Effects of agricultural land conversion and interstitial sediment on Tasmanian stream macroinvertebrate communities

White B, Yates L and Barmuta L

Marine and Freshwater Research
https://doi.org/10.1071/mf25197

Abstract

Context

Conversion of upstream catchments to agriculture usually affects macroinvertebrate diversity metrics, but the strength and direction of these effects varies.

Aims

We assessed the effects of converting native vegetation to agriculture across 18 Tasmanian streams with upstream catchment conversion ranging from 0 to 95%.

Methods

We compared the effects at both species- and family-level taxonomic resolutions and described how β-diversity is altered by taxonomic resolution.

Results

Most univariate diversity metrics were higher in forested streams than agricultural streams; however, this relationship was weak and not detected with family-resolution data.

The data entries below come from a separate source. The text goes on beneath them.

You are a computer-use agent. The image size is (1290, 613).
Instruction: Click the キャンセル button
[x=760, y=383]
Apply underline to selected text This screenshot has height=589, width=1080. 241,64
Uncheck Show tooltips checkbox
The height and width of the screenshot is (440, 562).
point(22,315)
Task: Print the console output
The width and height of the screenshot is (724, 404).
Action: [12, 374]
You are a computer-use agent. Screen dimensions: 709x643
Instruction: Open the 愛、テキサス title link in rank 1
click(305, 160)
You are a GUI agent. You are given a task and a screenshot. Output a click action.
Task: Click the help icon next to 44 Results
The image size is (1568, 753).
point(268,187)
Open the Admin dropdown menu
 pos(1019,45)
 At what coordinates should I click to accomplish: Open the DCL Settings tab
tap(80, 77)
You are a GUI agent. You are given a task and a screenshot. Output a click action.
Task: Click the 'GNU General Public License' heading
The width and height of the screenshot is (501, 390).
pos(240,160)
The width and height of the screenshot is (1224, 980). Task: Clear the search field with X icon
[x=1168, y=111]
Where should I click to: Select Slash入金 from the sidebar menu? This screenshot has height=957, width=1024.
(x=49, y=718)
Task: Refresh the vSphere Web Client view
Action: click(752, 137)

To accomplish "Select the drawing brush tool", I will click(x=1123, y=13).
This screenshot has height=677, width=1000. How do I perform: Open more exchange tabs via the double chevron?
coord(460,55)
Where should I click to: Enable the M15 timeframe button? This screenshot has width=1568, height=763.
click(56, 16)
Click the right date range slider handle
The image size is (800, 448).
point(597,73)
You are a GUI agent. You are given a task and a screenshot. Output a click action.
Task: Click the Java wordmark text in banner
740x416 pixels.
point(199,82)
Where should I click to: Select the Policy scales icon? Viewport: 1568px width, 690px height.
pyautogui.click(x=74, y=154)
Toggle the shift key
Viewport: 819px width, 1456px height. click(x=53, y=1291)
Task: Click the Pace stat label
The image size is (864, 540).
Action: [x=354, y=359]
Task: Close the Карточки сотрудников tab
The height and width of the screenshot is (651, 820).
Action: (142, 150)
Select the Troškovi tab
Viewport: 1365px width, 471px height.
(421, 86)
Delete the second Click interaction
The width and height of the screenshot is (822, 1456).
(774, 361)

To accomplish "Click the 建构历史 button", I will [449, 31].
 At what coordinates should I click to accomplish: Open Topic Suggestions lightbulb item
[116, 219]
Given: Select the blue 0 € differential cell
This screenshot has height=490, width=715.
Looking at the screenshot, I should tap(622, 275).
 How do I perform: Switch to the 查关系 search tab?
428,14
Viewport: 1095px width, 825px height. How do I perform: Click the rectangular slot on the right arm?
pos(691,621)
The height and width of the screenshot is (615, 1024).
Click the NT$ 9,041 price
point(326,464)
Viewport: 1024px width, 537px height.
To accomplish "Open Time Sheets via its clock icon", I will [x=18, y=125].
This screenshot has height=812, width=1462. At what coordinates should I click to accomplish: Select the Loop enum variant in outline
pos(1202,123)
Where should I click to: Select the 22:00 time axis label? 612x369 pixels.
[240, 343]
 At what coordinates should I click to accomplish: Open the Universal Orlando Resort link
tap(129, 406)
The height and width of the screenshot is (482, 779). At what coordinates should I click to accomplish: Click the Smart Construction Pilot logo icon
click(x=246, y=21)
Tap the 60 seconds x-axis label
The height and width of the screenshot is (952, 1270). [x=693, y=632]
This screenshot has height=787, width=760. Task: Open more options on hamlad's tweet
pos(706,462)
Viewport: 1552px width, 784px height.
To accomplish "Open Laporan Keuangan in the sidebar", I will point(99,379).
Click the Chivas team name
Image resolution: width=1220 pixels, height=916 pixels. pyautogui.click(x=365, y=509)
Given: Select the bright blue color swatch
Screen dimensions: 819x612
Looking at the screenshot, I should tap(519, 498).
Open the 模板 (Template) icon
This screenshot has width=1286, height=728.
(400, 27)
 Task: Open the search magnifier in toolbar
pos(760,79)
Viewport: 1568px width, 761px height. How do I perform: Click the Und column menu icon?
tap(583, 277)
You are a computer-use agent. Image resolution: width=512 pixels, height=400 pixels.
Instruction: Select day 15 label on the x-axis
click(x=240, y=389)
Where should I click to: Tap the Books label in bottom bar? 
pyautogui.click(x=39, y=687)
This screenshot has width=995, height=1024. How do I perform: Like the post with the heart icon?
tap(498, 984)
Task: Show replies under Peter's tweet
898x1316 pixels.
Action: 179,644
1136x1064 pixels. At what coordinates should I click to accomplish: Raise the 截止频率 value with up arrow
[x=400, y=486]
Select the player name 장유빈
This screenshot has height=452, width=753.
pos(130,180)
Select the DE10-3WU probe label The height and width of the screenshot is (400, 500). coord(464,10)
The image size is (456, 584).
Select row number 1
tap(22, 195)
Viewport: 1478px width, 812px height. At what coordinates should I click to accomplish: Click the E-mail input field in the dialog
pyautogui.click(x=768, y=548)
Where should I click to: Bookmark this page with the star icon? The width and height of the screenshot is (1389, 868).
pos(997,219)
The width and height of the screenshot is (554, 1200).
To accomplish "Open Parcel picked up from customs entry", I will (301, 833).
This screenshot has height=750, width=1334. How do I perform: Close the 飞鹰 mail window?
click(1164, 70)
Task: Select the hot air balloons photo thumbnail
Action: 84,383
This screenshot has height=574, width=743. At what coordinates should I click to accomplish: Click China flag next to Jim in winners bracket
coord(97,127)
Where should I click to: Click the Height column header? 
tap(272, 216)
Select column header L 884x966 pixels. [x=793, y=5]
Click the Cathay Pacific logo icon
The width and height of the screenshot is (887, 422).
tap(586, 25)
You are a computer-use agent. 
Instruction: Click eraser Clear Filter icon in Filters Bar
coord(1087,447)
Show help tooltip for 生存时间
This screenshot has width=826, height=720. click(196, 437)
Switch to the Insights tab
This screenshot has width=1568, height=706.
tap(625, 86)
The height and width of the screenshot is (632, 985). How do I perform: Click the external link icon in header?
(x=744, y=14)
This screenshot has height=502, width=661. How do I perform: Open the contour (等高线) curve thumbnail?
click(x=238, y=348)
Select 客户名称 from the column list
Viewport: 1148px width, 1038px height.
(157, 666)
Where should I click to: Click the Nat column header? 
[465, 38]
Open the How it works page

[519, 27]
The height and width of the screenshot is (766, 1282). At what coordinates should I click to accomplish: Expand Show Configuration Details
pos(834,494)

Interstitial fine sediment was a more important driver than was agricultural catchment conversion for stream health metrics, likely owing to these metrics being sensitive to specific species. Species-level data indicated that community composition differed in response to both agriculture and fine sediment, although each stressor influenced communities in distinct ways. The same general patterns were evident at the family level, but without strong statistical support.

Conclusions

Multivariate methods detected effects of agriculture and interstitial sediment much more strongly than did univariate methods, implying that retaining information about taxa identity is important for detecting changes in stream communities.

Implications

Agricultural land use alters stream macroinvertebrate communities, highlighting the need to manage intensifying agriculture to prevent biodiversity loss.